El trajín de este último año, intenso desde todos los puntos
de vista, me ha dejado un montón de notas en “borrador cabecero” que nunca
fueron escritas. Cotidianamente se vuelve cada vez más necesario empezar a “largar”
esas palabras amontonadas que se van mezclando y multiprocesando con nuevas
experiencias, algunas veces para desecharlas y otras para renovarlas. El
colectivo, me permite ese intercambio de ideas que circulan sin permiso de
nadie, como debe ser en plena democracia.

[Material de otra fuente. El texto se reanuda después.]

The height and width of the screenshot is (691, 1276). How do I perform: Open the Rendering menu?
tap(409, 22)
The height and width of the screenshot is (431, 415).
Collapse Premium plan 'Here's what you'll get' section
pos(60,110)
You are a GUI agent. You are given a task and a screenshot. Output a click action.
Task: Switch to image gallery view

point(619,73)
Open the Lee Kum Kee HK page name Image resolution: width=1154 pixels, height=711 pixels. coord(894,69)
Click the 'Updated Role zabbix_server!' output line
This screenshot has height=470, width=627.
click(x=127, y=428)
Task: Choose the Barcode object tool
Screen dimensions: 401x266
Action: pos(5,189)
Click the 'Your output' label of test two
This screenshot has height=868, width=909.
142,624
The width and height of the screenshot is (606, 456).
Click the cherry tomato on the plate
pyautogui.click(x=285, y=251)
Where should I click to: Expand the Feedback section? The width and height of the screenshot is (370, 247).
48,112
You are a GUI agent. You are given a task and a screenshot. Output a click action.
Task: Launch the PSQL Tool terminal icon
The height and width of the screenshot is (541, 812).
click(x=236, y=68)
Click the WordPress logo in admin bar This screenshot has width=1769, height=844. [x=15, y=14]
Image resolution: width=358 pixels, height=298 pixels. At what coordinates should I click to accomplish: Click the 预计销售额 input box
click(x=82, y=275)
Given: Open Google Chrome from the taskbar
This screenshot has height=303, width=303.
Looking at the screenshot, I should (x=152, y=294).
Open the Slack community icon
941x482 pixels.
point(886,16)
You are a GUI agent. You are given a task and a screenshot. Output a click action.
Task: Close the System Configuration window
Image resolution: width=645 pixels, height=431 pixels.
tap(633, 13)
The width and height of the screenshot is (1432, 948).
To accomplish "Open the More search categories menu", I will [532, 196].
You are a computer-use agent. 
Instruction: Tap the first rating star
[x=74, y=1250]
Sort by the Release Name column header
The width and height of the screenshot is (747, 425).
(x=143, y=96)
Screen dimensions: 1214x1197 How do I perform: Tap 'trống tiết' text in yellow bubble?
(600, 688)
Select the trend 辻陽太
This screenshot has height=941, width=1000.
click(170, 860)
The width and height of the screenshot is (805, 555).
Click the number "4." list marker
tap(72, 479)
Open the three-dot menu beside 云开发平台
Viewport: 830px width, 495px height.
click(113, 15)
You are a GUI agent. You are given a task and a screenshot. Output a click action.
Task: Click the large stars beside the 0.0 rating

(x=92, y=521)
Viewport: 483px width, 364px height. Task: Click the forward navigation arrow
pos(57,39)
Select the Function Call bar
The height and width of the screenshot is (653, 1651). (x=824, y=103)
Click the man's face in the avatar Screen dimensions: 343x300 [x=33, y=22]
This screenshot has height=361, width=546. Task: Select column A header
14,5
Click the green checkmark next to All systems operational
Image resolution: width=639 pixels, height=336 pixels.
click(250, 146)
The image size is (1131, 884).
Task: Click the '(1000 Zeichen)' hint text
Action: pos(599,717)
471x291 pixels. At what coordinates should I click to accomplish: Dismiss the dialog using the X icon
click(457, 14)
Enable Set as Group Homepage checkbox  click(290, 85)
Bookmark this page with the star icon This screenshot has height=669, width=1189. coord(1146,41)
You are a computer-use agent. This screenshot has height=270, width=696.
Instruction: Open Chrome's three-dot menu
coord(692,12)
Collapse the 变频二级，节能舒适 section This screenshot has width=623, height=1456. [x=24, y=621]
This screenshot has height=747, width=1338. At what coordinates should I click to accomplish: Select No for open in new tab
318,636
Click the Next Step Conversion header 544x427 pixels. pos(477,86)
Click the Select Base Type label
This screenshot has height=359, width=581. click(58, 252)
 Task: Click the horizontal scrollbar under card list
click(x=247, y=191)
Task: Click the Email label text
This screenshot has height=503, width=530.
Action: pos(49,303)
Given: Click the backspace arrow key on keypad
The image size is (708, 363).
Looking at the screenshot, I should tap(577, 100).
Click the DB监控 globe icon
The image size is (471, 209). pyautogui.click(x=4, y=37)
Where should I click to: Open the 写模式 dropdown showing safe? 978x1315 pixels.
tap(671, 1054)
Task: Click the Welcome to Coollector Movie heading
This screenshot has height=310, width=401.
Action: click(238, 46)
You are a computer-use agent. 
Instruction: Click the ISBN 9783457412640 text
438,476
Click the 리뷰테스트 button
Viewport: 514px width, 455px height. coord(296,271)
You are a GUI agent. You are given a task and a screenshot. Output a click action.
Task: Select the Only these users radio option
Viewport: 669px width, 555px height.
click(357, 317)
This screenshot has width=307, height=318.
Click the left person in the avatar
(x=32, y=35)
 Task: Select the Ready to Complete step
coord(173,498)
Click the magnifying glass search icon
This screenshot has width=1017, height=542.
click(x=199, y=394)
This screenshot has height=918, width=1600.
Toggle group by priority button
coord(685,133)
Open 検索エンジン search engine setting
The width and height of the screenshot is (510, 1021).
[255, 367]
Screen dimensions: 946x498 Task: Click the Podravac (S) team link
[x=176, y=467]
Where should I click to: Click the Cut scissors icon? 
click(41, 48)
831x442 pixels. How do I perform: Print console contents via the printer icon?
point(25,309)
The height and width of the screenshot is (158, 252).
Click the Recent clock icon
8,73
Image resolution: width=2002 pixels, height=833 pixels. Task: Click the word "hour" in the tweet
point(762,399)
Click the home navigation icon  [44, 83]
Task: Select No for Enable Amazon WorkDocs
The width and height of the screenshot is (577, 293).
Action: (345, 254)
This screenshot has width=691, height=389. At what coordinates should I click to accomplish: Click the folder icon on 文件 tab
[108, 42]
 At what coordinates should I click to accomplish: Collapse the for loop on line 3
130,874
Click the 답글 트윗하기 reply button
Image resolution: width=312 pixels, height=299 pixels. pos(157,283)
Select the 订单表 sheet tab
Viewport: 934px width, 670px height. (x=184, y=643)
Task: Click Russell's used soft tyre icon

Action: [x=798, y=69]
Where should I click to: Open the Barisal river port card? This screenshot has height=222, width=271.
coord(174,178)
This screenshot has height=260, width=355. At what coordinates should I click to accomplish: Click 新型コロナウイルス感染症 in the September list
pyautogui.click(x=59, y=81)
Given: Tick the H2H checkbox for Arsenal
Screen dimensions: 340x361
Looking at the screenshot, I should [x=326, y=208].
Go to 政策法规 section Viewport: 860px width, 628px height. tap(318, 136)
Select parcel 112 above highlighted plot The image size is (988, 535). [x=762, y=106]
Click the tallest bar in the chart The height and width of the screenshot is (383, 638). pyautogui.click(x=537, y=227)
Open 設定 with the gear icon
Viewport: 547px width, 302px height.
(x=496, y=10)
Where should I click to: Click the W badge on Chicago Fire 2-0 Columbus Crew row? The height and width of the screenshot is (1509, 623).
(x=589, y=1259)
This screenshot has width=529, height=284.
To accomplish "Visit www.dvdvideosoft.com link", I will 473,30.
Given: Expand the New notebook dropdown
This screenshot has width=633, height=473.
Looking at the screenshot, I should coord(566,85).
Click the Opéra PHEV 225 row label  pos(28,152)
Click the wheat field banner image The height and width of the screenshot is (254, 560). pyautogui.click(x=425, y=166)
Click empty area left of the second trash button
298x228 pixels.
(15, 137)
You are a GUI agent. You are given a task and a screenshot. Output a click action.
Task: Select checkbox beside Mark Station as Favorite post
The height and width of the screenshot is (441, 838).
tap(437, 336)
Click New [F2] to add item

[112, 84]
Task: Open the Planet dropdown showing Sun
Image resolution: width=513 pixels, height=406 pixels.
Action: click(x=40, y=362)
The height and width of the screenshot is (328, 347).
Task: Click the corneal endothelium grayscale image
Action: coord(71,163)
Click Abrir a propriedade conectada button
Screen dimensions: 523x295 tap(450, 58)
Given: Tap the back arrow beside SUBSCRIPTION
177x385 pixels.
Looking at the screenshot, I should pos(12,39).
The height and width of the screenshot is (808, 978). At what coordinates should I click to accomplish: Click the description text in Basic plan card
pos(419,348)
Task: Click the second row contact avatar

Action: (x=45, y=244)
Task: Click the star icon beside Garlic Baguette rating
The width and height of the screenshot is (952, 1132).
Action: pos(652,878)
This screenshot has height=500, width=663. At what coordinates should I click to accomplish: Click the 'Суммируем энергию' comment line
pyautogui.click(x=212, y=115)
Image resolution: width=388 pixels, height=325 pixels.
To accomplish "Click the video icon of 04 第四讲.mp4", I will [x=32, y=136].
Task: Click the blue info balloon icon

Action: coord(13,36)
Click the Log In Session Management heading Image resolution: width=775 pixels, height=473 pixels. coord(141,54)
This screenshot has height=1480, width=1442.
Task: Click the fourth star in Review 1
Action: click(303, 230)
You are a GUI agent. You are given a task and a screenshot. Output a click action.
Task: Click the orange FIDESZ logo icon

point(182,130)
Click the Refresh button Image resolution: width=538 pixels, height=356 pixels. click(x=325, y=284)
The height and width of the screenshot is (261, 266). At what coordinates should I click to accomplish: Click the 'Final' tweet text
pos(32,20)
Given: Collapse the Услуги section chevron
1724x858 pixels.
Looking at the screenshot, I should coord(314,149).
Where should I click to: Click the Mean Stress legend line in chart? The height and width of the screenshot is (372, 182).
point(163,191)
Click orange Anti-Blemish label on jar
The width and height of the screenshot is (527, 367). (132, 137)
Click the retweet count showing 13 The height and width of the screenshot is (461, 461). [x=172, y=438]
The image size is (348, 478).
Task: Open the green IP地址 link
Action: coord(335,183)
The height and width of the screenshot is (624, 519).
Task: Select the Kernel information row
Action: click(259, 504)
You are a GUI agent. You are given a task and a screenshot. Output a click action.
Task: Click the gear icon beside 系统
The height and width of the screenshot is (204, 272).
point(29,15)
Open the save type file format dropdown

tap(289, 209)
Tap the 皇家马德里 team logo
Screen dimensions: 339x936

Por estos días el colectivo se está poblando con algunos
viejos usuarios que abandonaron el autito para volver al transporte público. Otros
empezaron a desempolvar la bici, o el carro por acá en mis barrios, y más de
uno empezó a gastar la zapatilla para subir la cuesta. Desde la ventanilla del
cole se puede ver además, algunos de esos comensales del basurero, que están
empezado a proliferar con no poca bronca. Lula Da Silva dice en Brasil que
nunca pensó que poner un plato de comida en la mesa de un pobre generara tanto
odio, y creo que tiene mucha razón, aunque nosotros eso ya lo vivimos en este
país.
Me duele esa imagen casi cotidiana, porque hubo una época no
muy lejana donde esa postal era casi parte del paisaje y muchos vecinos la
naturalizaron. Ese otro, el que revuelve la basura con bronca, que putea cuando
se pincha o se corta un dedo, empieza a tenerle bronca al boludo que dejó un
vidrio mezclado con el resto de comida. Ese otro, el que tuvo que despedir la
niñera y volver al colectivo, putea porque ya no puede salir de vacaciones el
finde largo, o no puede ir al cine con los gurises y el negro le toca el timbre
para pedirle comida. Probablemente muy pronto, si las cosas no cambian, nos
cruzaremos la vereda al ver a un “sospechoso” que mira con cariño nuestras
pertenencias y empecemos a pensar que ese es el enemigo. Eso ya pasó, no estoy
inventando nada.
Muchos de esos lazos de odio aún perduran, en frases
repetidas hasta el cansancio, en programas de tv que las refuerzan, en diarios
que las suscriben y subrayan, en las charlas familiares y con los compañeros de
trabajo. Podríamos hacer una lista, pero tomo una que hace mucho no escucho y
quisiera no volver a escuchar nunca más: “negro de mierda”, y cuando les decías
algo te aclaraban “no lo digo por el color de la piel, lo digo porque son
negros de alma”. Mi pregunta siempre fue cual era la diferencia entre
discriminar por el color de la piel o por la “forma de ser” de la persona,
siempre es discriminación.
He escuchado a muchos compañeros y compañeras decir que
hemos perdido la batalla cultural, y siempre replico que recién empezamos a
darla. Subrayar cotidianamente que una mujer no es “loca” por reclamar algo, que
un niño o niña no es “usurpador” por jugar en las hamacas de una plaza –aunque no
sea de tu barrio-, que una artista callejero no es un “delincuente” por
compartir su arte, que no se es “ñoqui” por trabajar en el Estado, ni se es “grasa”
por ser militante; es la tarea.
Esa batalla cotidiana por dar un significado a las palabras
no es un tema menor, “sino miren lo que significaba decir secuestro en vez de
detención, o decir desaparecido en vez de no decir nada”, recuerdo que nos dijo
un profe en la universidad. Fue en ese momento cuanto tomé nota de que se podían
hacer cosas con palabras, que no daba lo mismo decir que callar, porque
llamarse a silencio muchas veces es complicidad. El colectivo va dando la
vuelta a la esquina y retomo los “cambios” cotidianos que me van dando señales
de la nueva realidad, la que votamos los argentinos. Y me pregunto si será posible
cambiar a los que creyeron en el cambio, porque el peor saldo que nos pueden
dejar estas medidas antipopulares que se están llevando adelante es que el
significado de la palabra cambio se vincule al vuelto que no nos van a dar en
el almacén de la esquina porque ya no nos alcanza para lo que fuimos a comprar.